Chapter 228: SMP and Dual-Core Programming
Chapter Objectives
By the end of this chapter, you will be able to:
- Understand the concept of Symmetric Multiprocessing (SMP).
- Explain how FreeRTOS is configured to run on dual-core ESP32 variants.
- Identify which ESP32 variants support dual-core operation.
- Write code that creates tasks that can run on either available CPU core.
- Understand and prevent race conditions using SMP-safe synchronization primitives like spinlocks.
- Recognize the difference between spinlocks and mutexes in an SMP context.
- Debug common issues related to multi-core programming.
Introduction
Many models in the ESP32 family are equipped with two identical processor cores, transforming them from simple microcontrollers into powerful platforms capable of true parallel processing. This capability is known as Symmetric Multiprocessing (SMP). Leveraging both cores effectively can dramatically boost the performance of your application, allowing for the simultaneous execution of demanding tasks, such as running a communication stack on one core while performing intensive data processing on the other.

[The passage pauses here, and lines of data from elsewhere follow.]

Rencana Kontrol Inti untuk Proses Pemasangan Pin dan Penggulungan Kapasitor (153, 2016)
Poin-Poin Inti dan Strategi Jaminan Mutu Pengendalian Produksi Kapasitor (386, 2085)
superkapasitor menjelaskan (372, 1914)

In previous chapters, we treated the underlying processor as a single unit where tasks were scheduled concurrently. In this chapter, we will dive deeper into the dual-core architecture. You will learn how the ESP-IDF FreeRTOS implementation manages tasks across two cores and, more importantly, how to write code that is safe and efficient in a parallel-processing environment. Mastering SMP is key to unlocking the full potential of your dual-core ESP32.
Theory
What is Symmetric Multiprocessing (SMP)?
Symmetric Multiprocessing is a computer architecture where two or more identical processors are connected to a single, shared main memory and are controlled by a single operating system instance. The “symmetric” part of the name comes from the fact that all processors are equal; they can run the operating system kernel and any task in the system.
Think of it like a restaurant kitchen with two identical, highly skilled chefs (the cores). A single head chef (the FreeRTOS scheduler) hands out cooking orders (tasks). If both chefs are free, the head chef can give one order to the first chef and a second order to the other, and they can work on them simultaneously. Both chefs have access to the same pantry and equipment (shared memory and peripherals).
In the context of the ESP32, this means you have two Tensilica LX6 or LX7 cores (depending on the variant) that can execute tasks in parallel. ESP-IDF configures FreeRTOS to run in an SMP configuration, enabling the scheduler to dispatch tasks to either core.
FreeRTOS SMP Scheduler
The FreeRTOS kernel used in ESP-IDF is specifically adapted for SMP. While the core FreeRTOS API remains largely the same, its internal behavior is different:
- Task Scheduling: When a task is ready to run, the scheduler can place it on any available core. If both cores are free and two high-priority tasks are ready, they will run in parallel, one on each core. If one core is busy with a high-priority task, a lower-priority task can run on the other core. This significantly improves throughput.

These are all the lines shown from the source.